#### [WHAT IS NEEDED]
Please reproduce the entries below exactly as they stand, but leave the pictures out.

#### [PROVIDED MATERIAL]

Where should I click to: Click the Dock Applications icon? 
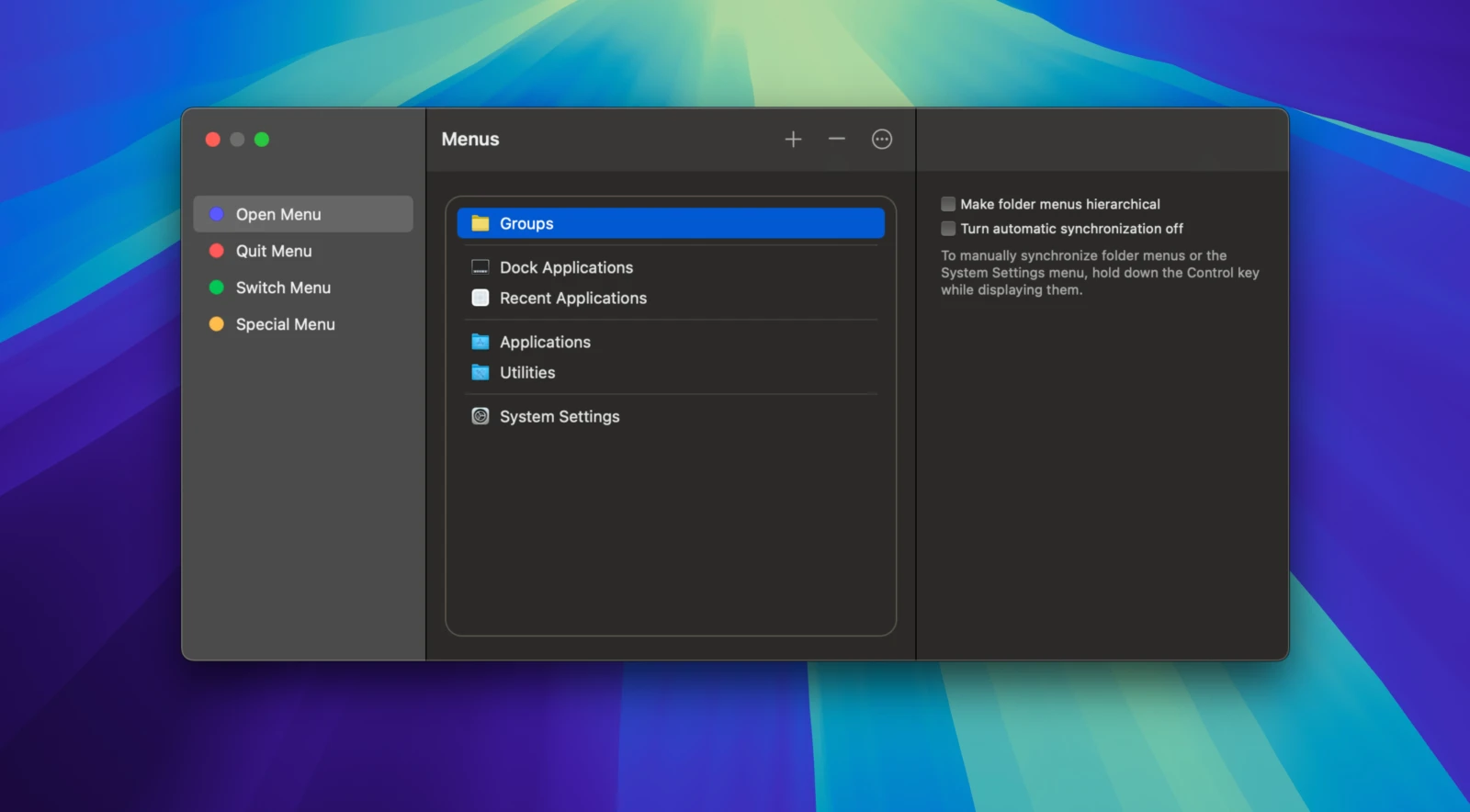481,267
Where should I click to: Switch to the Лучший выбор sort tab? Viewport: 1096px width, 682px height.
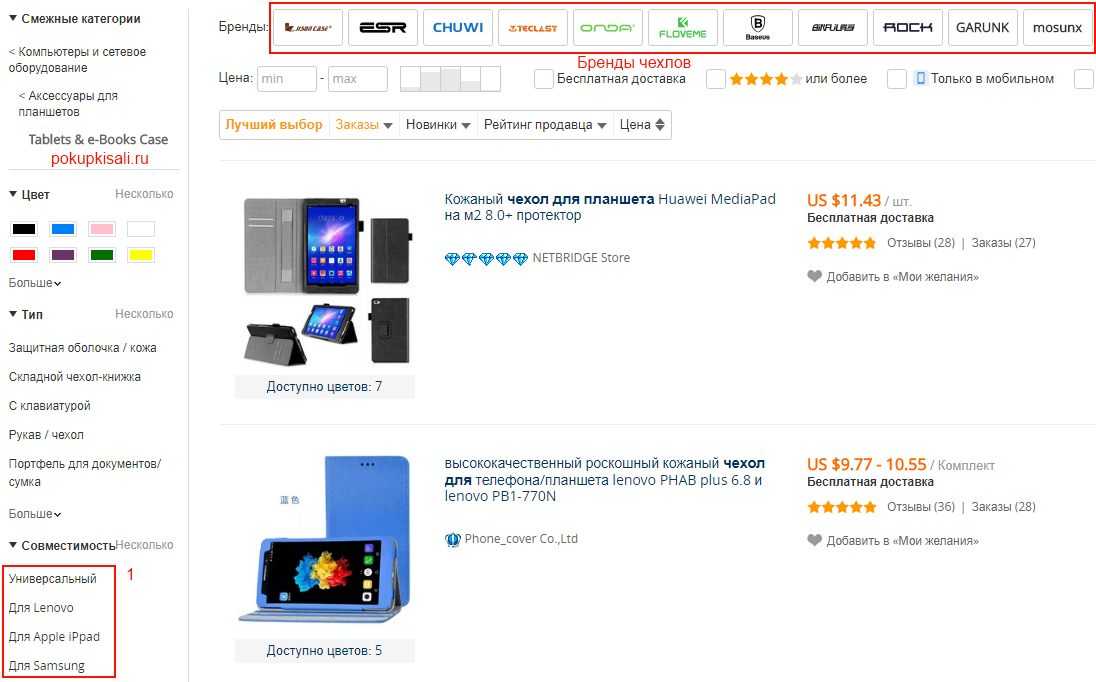tap(273, 125)
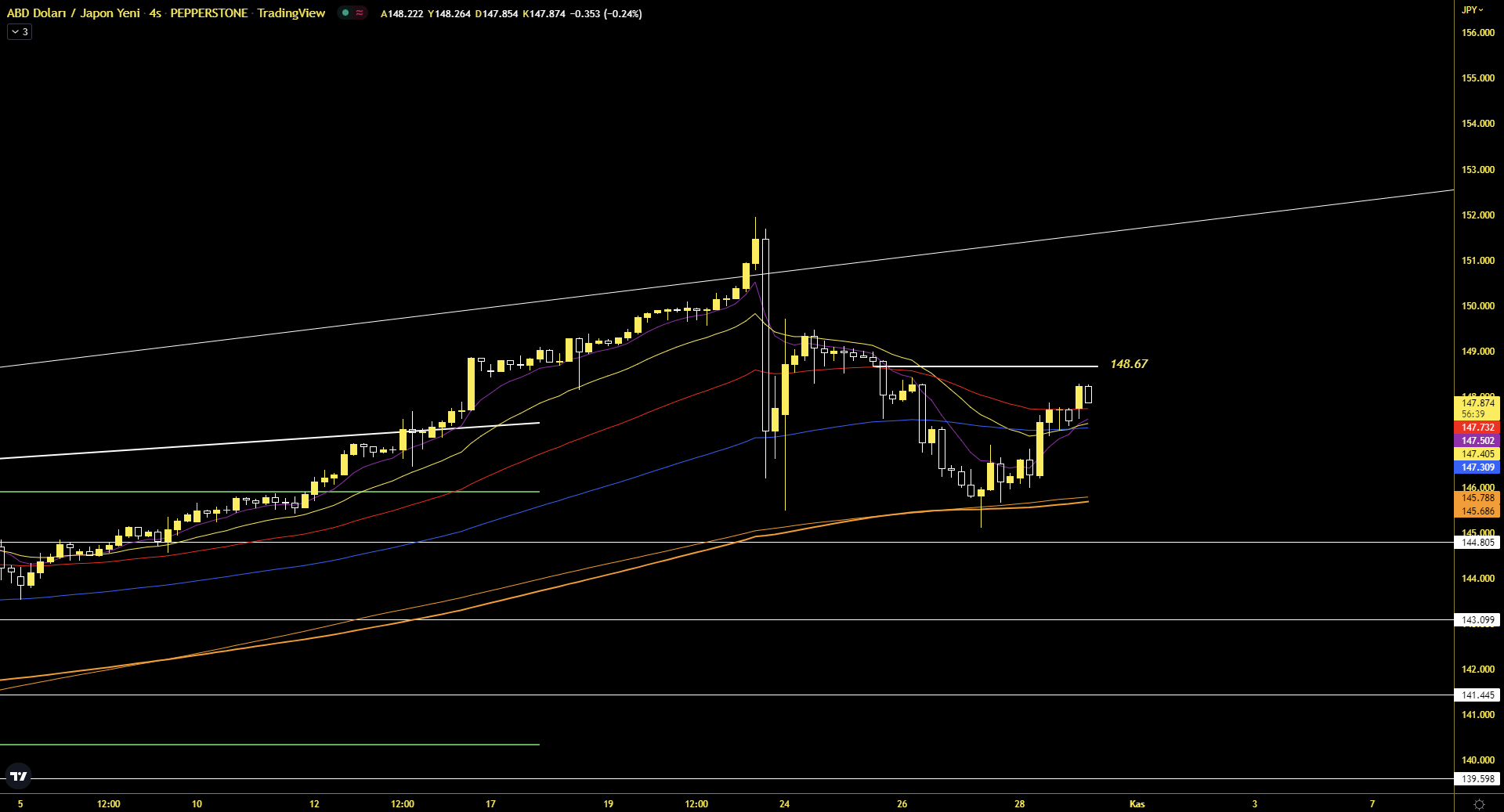Click the TradingView logo icon
Viewport: 1504px width, 812px height.
click(x=18, y=776)
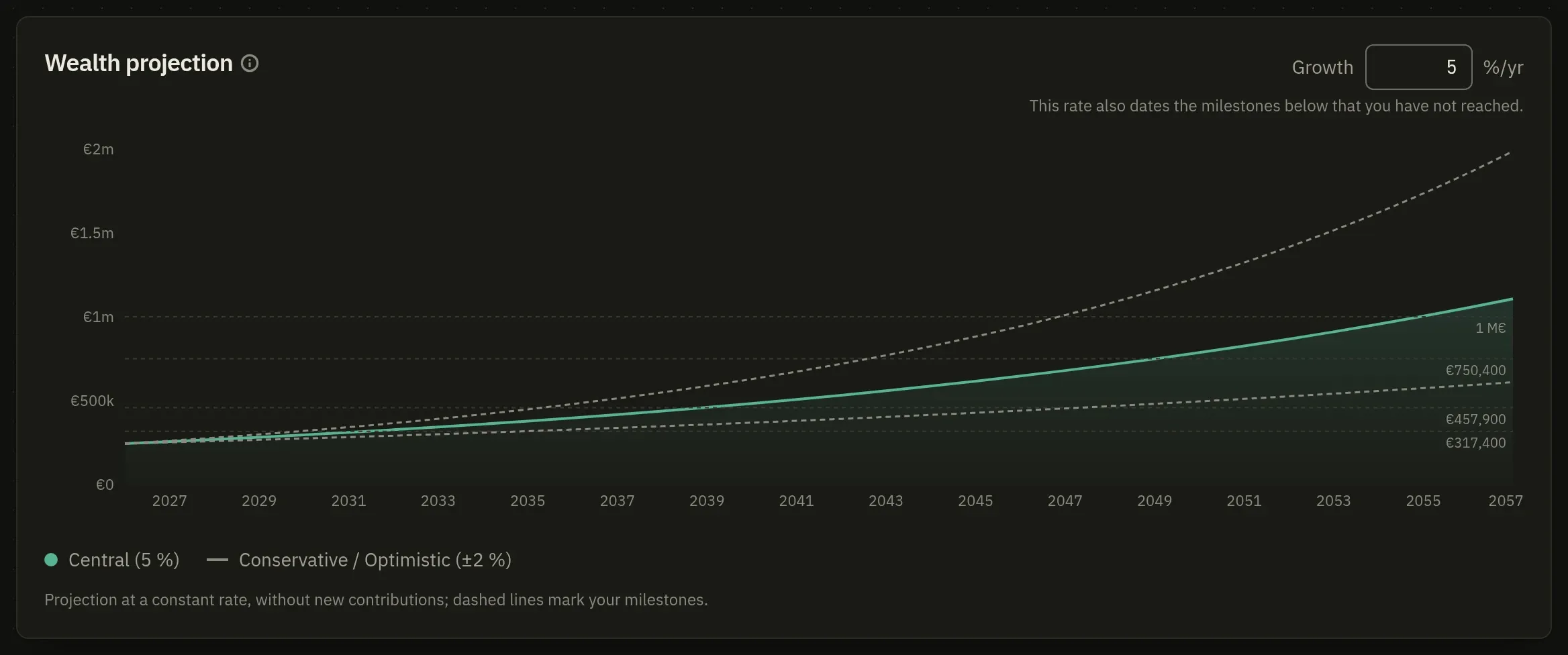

#### [SOLVED PROBLEM]
Where should I click to: Click the Dock Applications icon? 
481,267
Where should I click to: Switch to the Лучший выбор sort tab? Viewport: 1096px width, 682px height.
tap(273, 125)
Click the TradingView logo icon
Viewport: 1504px width, 812px height.
click(x=18, y=776)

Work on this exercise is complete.